"Grande falsità è colpevolizzazione madri. Aiutiamo i genitori"
(DIRE - Notiziario Minori) Roma, 17 gen. - La contrapposizione nell'autismo tra l'approccio cognitivo e quello psicodinamicao è dettata da una confusione. "Si tende a pensare che chi lavora con il primo limiti la sua attività all'aspetto cognitivo, mentre chi utilizza il secondo si concentrerebbe solo sulle emozioni. Si tratta invece di un rapporto tra emozione e cognizione che vive di interazioni costanti. Non si può dare cognizione se non c'è alla base un'emozione". Esordisce così Magda Di Renzo, psicoterapeuta dell'età evolutiva e responsabile del servizio Terapie dell'Istituto di Ortofonologia (IdO), alla conferenza internazionale Italia-Israele sull'autismo a Roma.
"Noi ci concentriamo nel vedere in che modo l'affettività e il corpo costituiscono la base per una futura strutturazione del mondo delle cognizioni e delle emozioni- prosegue l'esperta- in sintonia con tutte le teorie evolutive e una parte delle neuroscienze che collocano la nascita del pensiero negli stati affettivi primordiali. Sappiamo che non si può più negare la necessità di un approccio corporeo per comprendere gli stati mentali".
Nell'IdO il terapeuta è inteso come "il compagno vivo. Il suo ruolo è di richiamare il bambino alla vita risvegliandolo- chiarisce la psicoterapeuta- Esistoni molti stereotipi e luoghi comuni sull'approccio psicodinamico, ma in un disturbo così arcaico non si può non prendere come riferimento un approccio biopsichico".

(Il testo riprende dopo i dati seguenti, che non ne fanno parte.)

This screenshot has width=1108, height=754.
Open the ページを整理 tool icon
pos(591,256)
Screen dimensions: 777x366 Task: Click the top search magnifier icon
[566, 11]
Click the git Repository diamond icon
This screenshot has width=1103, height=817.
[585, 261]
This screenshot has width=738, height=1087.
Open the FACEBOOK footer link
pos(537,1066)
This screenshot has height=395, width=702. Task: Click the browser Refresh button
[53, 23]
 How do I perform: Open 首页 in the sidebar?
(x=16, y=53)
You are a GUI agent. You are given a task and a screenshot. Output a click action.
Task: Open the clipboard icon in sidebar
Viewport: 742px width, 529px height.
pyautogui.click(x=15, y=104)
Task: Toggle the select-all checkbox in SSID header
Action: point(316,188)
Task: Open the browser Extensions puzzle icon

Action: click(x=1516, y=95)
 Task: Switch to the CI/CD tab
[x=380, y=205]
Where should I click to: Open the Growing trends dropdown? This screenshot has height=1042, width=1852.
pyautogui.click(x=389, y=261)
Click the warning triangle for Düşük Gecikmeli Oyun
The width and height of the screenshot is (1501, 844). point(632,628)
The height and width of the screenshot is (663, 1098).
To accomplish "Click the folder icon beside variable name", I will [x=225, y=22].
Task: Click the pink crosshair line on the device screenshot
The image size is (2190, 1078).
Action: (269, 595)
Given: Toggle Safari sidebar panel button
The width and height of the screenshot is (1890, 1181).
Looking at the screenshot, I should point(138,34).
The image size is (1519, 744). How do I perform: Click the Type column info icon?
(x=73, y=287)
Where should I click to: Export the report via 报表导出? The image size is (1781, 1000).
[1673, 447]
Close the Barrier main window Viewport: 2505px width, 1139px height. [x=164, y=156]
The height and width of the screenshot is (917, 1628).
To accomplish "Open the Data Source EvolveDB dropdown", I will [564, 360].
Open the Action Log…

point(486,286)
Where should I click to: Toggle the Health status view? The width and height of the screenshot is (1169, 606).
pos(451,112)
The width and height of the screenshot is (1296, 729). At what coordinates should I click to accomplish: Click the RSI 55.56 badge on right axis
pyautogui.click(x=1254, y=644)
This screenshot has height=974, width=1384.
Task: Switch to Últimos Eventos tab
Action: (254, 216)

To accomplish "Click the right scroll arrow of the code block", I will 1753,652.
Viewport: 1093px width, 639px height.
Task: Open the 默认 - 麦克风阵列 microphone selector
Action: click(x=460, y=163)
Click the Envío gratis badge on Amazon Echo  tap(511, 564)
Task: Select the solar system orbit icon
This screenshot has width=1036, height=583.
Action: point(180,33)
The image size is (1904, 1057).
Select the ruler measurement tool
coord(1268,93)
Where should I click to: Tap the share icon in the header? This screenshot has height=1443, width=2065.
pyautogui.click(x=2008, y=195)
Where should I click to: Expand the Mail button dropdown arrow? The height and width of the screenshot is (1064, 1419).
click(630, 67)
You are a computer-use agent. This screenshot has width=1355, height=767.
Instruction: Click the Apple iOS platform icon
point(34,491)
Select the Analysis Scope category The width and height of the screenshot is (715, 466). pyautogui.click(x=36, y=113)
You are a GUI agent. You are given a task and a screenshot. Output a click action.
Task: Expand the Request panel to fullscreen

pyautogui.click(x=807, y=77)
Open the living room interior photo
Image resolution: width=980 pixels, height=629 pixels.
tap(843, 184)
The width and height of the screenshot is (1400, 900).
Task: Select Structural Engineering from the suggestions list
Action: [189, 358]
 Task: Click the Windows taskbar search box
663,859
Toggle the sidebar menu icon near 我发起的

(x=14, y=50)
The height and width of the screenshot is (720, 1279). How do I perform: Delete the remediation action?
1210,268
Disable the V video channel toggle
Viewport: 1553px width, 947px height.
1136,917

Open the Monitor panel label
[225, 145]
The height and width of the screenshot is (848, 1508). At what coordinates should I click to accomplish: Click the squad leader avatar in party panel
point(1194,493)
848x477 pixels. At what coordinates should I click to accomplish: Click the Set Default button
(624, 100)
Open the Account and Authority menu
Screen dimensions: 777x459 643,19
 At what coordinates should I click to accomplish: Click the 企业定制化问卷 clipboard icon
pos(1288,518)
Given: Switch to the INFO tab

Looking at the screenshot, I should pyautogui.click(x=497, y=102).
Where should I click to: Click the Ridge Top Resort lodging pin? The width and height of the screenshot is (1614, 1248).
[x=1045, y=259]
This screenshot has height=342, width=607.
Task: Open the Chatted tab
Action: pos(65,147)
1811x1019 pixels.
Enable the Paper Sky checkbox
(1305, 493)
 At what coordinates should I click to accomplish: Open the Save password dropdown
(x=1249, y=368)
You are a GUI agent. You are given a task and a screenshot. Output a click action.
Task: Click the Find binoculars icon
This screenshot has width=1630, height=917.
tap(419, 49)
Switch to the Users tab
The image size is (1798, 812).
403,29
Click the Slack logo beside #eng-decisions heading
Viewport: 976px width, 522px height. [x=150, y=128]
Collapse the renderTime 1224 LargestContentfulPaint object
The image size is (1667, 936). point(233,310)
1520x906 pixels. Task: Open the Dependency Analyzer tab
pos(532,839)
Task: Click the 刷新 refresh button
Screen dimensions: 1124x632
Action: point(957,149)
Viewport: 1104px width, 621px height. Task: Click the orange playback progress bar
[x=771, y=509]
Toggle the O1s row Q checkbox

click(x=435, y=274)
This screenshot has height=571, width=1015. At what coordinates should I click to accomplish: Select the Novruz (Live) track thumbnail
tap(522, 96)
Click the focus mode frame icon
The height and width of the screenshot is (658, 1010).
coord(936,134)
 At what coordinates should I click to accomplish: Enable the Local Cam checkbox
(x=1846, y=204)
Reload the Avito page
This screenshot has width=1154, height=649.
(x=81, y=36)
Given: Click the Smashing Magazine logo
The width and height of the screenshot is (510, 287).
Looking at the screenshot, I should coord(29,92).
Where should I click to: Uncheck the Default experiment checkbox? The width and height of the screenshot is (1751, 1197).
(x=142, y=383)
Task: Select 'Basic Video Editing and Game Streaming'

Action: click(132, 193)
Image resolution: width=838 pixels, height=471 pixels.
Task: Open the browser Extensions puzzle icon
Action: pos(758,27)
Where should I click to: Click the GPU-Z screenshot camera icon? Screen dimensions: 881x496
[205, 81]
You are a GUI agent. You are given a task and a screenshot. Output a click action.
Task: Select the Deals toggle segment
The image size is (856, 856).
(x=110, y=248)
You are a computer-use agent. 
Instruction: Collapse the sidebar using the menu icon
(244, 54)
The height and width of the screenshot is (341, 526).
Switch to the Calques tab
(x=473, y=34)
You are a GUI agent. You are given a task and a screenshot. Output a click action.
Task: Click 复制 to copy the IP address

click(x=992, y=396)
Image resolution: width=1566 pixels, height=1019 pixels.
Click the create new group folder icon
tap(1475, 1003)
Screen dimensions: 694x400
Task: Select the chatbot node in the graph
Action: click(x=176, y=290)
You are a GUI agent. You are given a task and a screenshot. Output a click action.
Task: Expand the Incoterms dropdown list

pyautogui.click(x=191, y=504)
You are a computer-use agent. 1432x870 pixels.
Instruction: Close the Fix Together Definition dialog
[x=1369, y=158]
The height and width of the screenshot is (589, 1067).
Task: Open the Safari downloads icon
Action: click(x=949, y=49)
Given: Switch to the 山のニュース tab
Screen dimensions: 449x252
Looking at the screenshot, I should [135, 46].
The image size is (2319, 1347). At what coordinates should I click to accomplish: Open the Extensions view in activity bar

Secondo Di Renzo "una grande falsità è quella della colpevolizzazione delle madri. Queste mamme devono essere solo aiutate a sintonizzarsi ai loro figli, perché nessun genitore è pronto ad affrontare da solo uno sviluppo di un bambino atipico. Non è centrale che la disfunzione sia neurologica, ciò a cui noi dobbiamo puntare è trovare gli strumenti per descrivere in modo non solo sintomatico questo sviluppo".
Per Di Renzo c'e' "bisogno di studiosi dello sviluppo per vedere l'uomo che il bambino diventerà. Chi lavora con questi minori ha l'obbligo di dover stare nel futuro pensando a un individuo che avrà una sua evoluzione. Il terapeuta deve vivere in una dimensione sempre di speranza e ci vuole molto impegno- conclude- per comprendere e capire i piccoli punti grazie ai quali è possibile sperare".